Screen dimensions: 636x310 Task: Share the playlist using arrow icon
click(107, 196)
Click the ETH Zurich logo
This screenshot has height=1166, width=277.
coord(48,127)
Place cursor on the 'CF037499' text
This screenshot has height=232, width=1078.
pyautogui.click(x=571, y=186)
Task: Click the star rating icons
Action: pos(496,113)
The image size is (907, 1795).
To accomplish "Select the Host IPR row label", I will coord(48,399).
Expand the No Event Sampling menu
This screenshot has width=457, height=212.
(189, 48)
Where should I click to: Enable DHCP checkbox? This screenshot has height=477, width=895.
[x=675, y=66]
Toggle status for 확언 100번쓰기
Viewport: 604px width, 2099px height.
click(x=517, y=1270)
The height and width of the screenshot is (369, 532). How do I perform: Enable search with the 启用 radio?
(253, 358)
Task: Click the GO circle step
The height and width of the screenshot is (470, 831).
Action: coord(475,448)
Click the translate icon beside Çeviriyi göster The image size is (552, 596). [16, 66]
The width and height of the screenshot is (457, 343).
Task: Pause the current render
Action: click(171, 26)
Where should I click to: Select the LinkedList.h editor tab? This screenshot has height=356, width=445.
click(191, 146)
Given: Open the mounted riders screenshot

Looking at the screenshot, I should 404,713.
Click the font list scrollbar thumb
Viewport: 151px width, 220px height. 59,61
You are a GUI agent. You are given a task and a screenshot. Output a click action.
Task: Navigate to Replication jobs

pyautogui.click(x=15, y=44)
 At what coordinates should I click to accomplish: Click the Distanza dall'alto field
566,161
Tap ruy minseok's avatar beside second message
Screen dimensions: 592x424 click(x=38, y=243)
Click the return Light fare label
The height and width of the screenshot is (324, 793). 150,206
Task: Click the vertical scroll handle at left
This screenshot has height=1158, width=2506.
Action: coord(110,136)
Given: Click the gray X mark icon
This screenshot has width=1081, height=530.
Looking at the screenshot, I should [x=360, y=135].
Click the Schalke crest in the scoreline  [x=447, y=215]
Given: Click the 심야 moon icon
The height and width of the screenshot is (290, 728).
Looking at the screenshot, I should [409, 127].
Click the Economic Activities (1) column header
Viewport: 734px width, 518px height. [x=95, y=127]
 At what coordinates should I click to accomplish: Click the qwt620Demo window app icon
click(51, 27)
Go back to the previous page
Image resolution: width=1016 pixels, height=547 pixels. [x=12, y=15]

──────────────────────────────

▶ **YOUR GOAL**
Would you return all of the data exactly as given?

▶ **EXPECTED ANSWER**
Screen dimensions: 636x310 Task: Share the playlist using arrow icon
click(107, 196)
Click the ETH Zurich logo
This screenshot has height=1166, width=277.
coord(48,127)
Place cursor on the 'CF037499' text
This screenshot has height=232, width=1078.
pyautogui.click(x=571, y=186)
Task: Click the star rating icons
Action: pos(496,113)
The image size is (907, 1795).
To accomplish "Select the Host IPR row label", I will coord(48,399).
Expand the No Event Sampling menu
This screenshot has width=457, height=212.
(189, 48)
Where should I click to: Enable DHCP checkbox? This screenshot has height=477, width=895.
[x=675, y=66]
Toggle status for 확언 100번쓰기
Viewport: 604px width, 2099px height.
click(x=517, y=1270)
The height and width of the screenshot is (369, 532). How do I perform: Enable search with the 启用 radio?
(253, 358)
Task: Click the GO circle step
The height and width of the screenshot is (470, 831).
Action: coord(475,448)
Click the translate icon beside Çeviriyi göster The image size is (552, 596). [16, 66]
The width and height of the screenshot is (457, 343).
Task: Pause the current render
Action: click(171, 26)
Where should I click to: Select the LinkedList.h editor tab? This screenshot has height=356, width=445.
click(191, 146)
Given: Open the mounted riders screenshot

Looking at the screenshot, I should 404,713.
Click the font list scrollbar thumb
Viewport: 151px width, 220px height. 59,61
You are a GUI agent. You are given a task and a screenshot. Output a click action.
Task: Navigate to Replication jobs

pyautogui.click(x=15, y=44)
 At what coordinates should I click to accomplish: Click the Distanza dall'alto field
566,161
Tap ruy minseok's avatar beside second message
Screen dimensions: 592x424 click(x=38, y=243)
Click the return Light fare label
The height and width of the screenshot is (324, 793). 150,206
Task: Click the vertical scroll handle at left
This screenshot has height=1158, width=2506.
Action: coord(110,136)
Given: Click the gray X mark icon
This screenshot has width=1081, height=530.
Looking at the screenshot, I should [x=360, y=135].
Click the Schalke crest in the scoreline  [x=447, y=215]
Given: Click the 심야 moon icon
The height and width of the screenshot is (290, 728).
Looking at the screenshot, I should [409, 127].
Click the Economic Activities (1) column header
Viewport: 734px width, 518px height. [x=95, y=127]
 At what coordinates should I click to accomplish: Click the qwt620Demo window app icon
click(51, 27)
Go back to the previous page
Image resolution: width=1016 pixels, height=547 pixels. [x=12, y=15]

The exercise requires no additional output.